Empires could, and did, alter the identity of the areas and peoples under their imperial dominion, but they did not emerge from such new encounters completely unchanged. Instead, interaction with the other can similarly alter the identity of the imperialists. It centers on such questions as:
- How do empires construct their own internal and external identity?
- How are the borders of empire constructed and defined? How may a border be considered not only geographically, but also culturally, legally, and politically?
- How is the foreign 'othered' within the space of empire? How are the inhabitants of conquered territories assimilated by empire? Alternatively, how do they maintain their own unique identity under empire?
- What mechanics of power are employed by the empire to control its more peripheral regions? How is this control represented across textual genres?
- How can we trace the impact of empire in the areas under imperial control? What can other avenues of evidence, such as archaeological and material finds, tell us about the influence of empire on identity?
The conference invites papers that consider such questions, as well as the more general topic of identity and empire, in the context of the areas that lie within the broad heading of the ancient Near East. This includes papers that examine empire in the context of Assyria and Babylonia; the interactions between Mesopotamia and Egypt; connections between Mesopotamia, the Levant, and Eastern Mediterranean; and the impact of empire on the historical context of the Hebrew Bible. Papers may evaluate the conference topic from the perspective of textual, archaeological, or art historical methods, and papers combining such approaches, or integrating anthropological or sociological methodologies, are particularly welcome.

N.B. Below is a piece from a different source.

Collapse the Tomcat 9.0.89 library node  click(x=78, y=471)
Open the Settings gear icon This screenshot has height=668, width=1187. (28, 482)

Funding has been secured to cover the cost of housing for conference speakers, with further funds dedicated to defray, if not entirely cover, the cost of travel to Finland. The organizers welcome proposals from scholars outside of Europe, but regret that the available funding may not be able to fully cover the cost of transatlantic or similarly long-distance flights. This conference is hosted by the University of Helsinki Center of Excellence: Changes in Sacred Texts and Traditions; the Center of Excellence: Ancient Near Eastern Empires, and the Finnish Institute for the Middle East.